Member of Legislative Assembly Andhra Pradesh
- In office 23 May 2019 – 4 June 2024
- Preceded by: C. Adinarayana Reddy
- Succeeded by: C. Adinarayana Reddy
- Constituency: Jammalamadugu

Personal details
- Born: 12 March 1985 (age 41) Nidijuvvi, Yerraguntla, YSR district, Andhra Pradesh
- Party: YSR Congress Party
- Parent: Mule Venkata Subba Reddy (father);
- Relatives: M. V. Mysura Reddy (Uncle); Kethireddy Venkatarami Reddy (brother-in-law); Kethireddy Pedda Reddy (uncle-in-law);
- Education: MBBS
- Alma mater: Adichunchanagiri Institute of Medical Sciences, Karnataka

= Mule Sudheer Reddy =

Indian politician

Mule Sudheer Reddy (born 1985) is an Indian politician from Andhra Pradesh. He is an MLA of YSR Congress Party from Jammalamadugu Assembly constituency in Kadapa district. He won the 2019 Andhra Pradesh Legislative Assembly Election.

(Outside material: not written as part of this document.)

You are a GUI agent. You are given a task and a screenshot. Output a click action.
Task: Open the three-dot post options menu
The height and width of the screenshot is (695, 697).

== Early life and education ==
Reddy was born in Nidijivi village of Yerraguntla mandal, Kadapa district. His father's name is Mule Venkata Subba Reddy. He completed his MBBS in 2004 from Adichunchangiri Institute of Medical Sciences, Mandya district, Karnataka.  Later, he did a two-year diploma in Anesthesia. He is a nephew of former minister M. V. Mysoora Reddy.

== Career ==
Reddy started his political career with Indian National Congress but joined YSR Congress Party when it started in 2011. He was first elected as MLA in the 2019 Andhra Pradesh Legislative Assembly election on YSRCP ticket from Jammalamadugu defeating Ponnapureddy Rama Subba Reddy of Telugu Desam Party by a margin of 51,641 votes.